- **WHAT IS NEEDED**: In the data below, the answer is the run of lines from the line containing "Task: Enable the Bleed checkbox" through the line containing "Viewport: 535px width, 392px height.", both included; print it exactly and nothing else.

- **DATA IN THIS EXERCISE**:
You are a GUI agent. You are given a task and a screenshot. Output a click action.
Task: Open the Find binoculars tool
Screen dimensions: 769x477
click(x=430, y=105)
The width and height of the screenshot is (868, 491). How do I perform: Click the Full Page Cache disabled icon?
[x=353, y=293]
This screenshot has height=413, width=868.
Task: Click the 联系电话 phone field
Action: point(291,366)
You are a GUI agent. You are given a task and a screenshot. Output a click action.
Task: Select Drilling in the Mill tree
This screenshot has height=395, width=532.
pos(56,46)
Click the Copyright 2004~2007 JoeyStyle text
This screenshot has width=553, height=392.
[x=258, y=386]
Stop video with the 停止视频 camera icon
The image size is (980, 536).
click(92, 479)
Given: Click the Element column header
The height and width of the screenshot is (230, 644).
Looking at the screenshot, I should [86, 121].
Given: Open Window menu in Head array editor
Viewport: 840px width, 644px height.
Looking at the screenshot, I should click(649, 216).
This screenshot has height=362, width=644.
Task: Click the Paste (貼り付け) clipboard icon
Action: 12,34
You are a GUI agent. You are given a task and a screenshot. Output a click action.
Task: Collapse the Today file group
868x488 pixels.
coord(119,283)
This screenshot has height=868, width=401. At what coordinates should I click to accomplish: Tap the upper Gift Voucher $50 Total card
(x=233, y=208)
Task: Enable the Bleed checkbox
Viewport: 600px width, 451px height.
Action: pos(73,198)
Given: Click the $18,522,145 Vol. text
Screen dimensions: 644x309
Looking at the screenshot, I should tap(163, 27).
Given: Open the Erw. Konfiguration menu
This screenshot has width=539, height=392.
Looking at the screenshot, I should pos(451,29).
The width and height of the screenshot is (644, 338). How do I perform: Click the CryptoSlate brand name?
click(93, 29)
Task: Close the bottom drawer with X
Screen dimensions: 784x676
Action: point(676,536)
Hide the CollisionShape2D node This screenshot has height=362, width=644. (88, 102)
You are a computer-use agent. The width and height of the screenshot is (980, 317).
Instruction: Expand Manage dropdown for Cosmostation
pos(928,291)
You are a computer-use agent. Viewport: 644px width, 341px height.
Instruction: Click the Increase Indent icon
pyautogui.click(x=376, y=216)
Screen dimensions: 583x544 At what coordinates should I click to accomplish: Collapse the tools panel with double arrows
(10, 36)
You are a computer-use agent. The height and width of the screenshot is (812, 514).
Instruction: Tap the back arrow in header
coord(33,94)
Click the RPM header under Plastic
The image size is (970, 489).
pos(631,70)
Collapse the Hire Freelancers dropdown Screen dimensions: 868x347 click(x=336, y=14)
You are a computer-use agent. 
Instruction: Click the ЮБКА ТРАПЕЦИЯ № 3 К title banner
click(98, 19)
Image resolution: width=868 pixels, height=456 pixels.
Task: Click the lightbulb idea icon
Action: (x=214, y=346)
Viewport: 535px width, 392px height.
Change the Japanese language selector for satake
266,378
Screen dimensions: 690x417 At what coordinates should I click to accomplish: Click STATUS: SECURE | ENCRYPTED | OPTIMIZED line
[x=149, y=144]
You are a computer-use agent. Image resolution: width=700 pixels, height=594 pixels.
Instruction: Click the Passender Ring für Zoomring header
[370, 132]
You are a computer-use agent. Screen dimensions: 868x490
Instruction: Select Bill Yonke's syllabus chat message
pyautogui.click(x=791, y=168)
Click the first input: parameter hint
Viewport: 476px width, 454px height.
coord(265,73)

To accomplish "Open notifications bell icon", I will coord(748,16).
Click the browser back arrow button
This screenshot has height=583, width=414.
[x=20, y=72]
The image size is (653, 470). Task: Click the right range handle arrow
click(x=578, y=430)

- **RESULT OF THIS EXERCISE**:
Task: Enable the Bleed checkbox
Viewport: 600px width, 451px height.
Action: pos(73,198)
Given: Click the $18,522,145 Vol. text
Screen dimensions: 644x309
Looking at the screenshot, I should tap(163, 27).
Given: Open the Erw. Konfiguration menu
This screenshot has width=539, height=392.
Looking at the screenshot, I should pos(451,29).
The width and height of the screenshot is (644, 338). How do I perform: Click the CryptoSlate brand name?
click(93, 29)
Task: Close the bottom drawer with X
Screen dimensions: 784x676
Action: point(676,536)
Hide the CollisionShape2D node This screenshot has height=362, width=644. (88, 102)
You are a computer-use agent. The width and height of the screenshot is (980, 317).
Instruction: Expand Manage dropdown for Cosmostation
pos(928,291)
You are a computer-use agent. Viewport: 644px width, 341px height.
Instruction: Click the Increase Indent icon
pyautogui.click(x=376, y=216)
Screen dimensions: 583x544 At what coordinates should I click to accomplish: Collapse the tools panel with double arrows
(10, 36)
You are a computer-use agent. The height and width of the screenshot is (812, 514).
Instruction: Tap the back arrow in header
coord(33,94)
Click the RPM header under Plastic
The image size is (970, 489).
pos(631,70)
Collapse the Hire Freelancers dropdown Screen dimensions: 868x347 click(x=336, y=14)
You are a computer-use agent. 
Instruction: Click the ЮБКА ТРАПЕЦИЯ № 3 К title banner
click(98, 19)
Image resolution: width=868 pixels, height=456 pixels.
Task: Click the lightbulb idea icon
Action: (x=214, y=346)
Viewport: 535px width, 392px height.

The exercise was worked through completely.